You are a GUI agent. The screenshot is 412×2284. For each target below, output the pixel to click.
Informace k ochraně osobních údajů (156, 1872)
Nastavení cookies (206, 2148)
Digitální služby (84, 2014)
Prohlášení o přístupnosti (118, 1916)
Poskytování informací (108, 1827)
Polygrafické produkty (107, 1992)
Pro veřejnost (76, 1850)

* _How to complete this task_
Send back every entry precisely as given.

* _Solution_
You are a GUI agent. The screenshot is 412×2284. For each target below, output the pixel to click.
Informace k ochraně osobních údajů (156, 1872)
Nastavení cookies (206, 2148)
Digitální služby (84, 2014)
Prohlášení o přístupnosti (118, 1916)
Poskytování informací (108, 1827)
Polygrafické produkty (107, 1992)
Pro veřejnost (76, 1850)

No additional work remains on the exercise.